Sarah Arpin knows what it means to be lonely. I don't mean that she's experienced loneliness, though, like all of us, she has. I mean she's actually studying the essence of loneliness, how it can subconsciously seep into our interactions.
In graduate school at Portland State, Arpin dug into the question of whether loneliness during the day impacted alcohol consumption. When people felt more lonely, they tended to drink alone more often — particularly for women.
After she became an assistant professor of psychology at Gonzaga University, Arpin and a Portland State colleague published a study in the Personality and Social Psychology Bulletin asking a related question: What happens when we do have social interactions when we're feeling lonely?
The resulting paper came to a fascinating conclusion: Loneliness, without us even realizing it, can sabotage our conversations, not only making us enjoy the social interactions less, but making us less enjoyable to be around.
Arpin's team gathered a group of nearly 200 depression-free female Portland State University students and tasked them to participate in a lab.
Next, they needed to trigger feelings of loneliness in the laboratory setting. They took some of the subjects and asked them to reflect on heavy questions like, "Think of a time when you felt you lacked companionship. Perhaps you felt like you had no friends." The rest of the subjects, meanwhile, got sunnier prompts like, "Think of a time when you felt you had someone you could share anything with. Perhaps this was a person who was or who could be your best friend." Then both recounted their reflections for a video camera.
And the ploy worked. The subjects who answered the sad questions said they felt lonelier than those who didn't.
That was all just laying the foundation for the main event: A 10-minute conversation where the study subjects were asked to share recent positive experiences from their lives. Then, both the lonely and non-lonely women were debriefed on how much they liked the conversations.
The result? When two non-lonely people were paired together, they enjoyed their discussions just fine. But when you paired a lonely person with a non-lonely person, something curious happened.
"Not only did the lonely individual feel less positive, but their partners, who were strangers, also enjoyed the interaction less," Arpin says. Both the lonely and non-lonely women felt they their conversation partner was less responsive. Both left with a more negative mood.
When Arpin's team analyzed the interactions between the two, the researchers discovered a key difference between the groups that did and didn't include a lonely person: The lonely groups didn't go as deep. They didn't reveal as much to each other.

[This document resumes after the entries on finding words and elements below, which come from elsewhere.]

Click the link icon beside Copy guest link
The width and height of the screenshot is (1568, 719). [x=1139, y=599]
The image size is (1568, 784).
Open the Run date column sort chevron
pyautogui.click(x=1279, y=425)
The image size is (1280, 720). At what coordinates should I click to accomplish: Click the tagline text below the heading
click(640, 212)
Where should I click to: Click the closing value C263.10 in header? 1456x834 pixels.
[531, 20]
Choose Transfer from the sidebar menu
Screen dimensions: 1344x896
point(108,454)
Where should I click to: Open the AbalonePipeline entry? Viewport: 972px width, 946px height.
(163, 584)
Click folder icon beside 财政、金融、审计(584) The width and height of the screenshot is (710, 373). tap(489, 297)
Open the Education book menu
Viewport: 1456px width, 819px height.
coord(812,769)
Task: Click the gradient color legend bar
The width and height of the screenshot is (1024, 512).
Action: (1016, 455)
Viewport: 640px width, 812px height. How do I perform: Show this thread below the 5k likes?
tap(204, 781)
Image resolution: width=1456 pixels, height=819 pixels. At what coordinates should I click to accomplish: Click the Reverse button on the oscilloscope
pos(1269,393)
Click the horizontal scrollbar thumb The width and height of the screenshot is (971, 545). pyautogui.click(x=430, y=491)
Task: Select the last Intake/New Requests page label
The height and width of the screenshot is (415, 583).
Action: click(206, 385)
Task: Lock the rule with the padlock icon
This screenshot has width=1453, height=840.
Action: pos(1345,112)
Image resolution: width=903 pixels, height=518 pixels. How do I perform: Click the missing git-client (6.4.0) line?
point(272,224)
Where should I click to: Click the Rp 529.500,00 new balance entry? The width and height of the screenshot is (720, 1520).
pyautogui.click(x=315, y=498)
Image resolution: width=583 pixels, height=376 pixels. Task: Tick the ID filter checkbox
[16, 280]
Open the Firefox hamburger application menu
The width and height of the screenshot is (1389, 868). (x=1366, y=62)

"Maybe that's why the interactions didn't go as well," Arpin says. "People weren't sharing as intimate or deep as topics."
Self-disclosure is the powerful currency of intimate relationships. Revealing things about yourself can make other people feel closer to you. Friendship is about discovery and revelation. When you're less willing to be vulnerable, you can come off as cold.
She worries that these sort of negative interactions can make it harder for lonely people to escape loneliness — or could even deepen the loneliness over time.
"We perceive that nobody likes me. But when we interact with others we interact in a way that makes nobody like us," Arpin says.
Maybe dragging your lonely friend out to social events could backfire.
"It does suggest that maybe solitude is a reasonable response to loneliness," Arpin says.
Escaping loneliness, she suggests, is more about changing your own thoughts. Don't dwell on your negative feelings or leap to "they probably hate me" conclusions if somebody isn't talkative. Instead, give other people — and yourself — the benefit of the doubt. She tries to apply the lessons of the research to her own life.
"I think that I'm always very aware of when I might be feeling lonely, and when somebody else might be feeling lonely," Arpin says. "It does influence how I perceive my behavior. This research has made me even more compassionate. When other people are acting negatively, you don't know what's going on that another person's life — or mine — that may be influencing our behavior."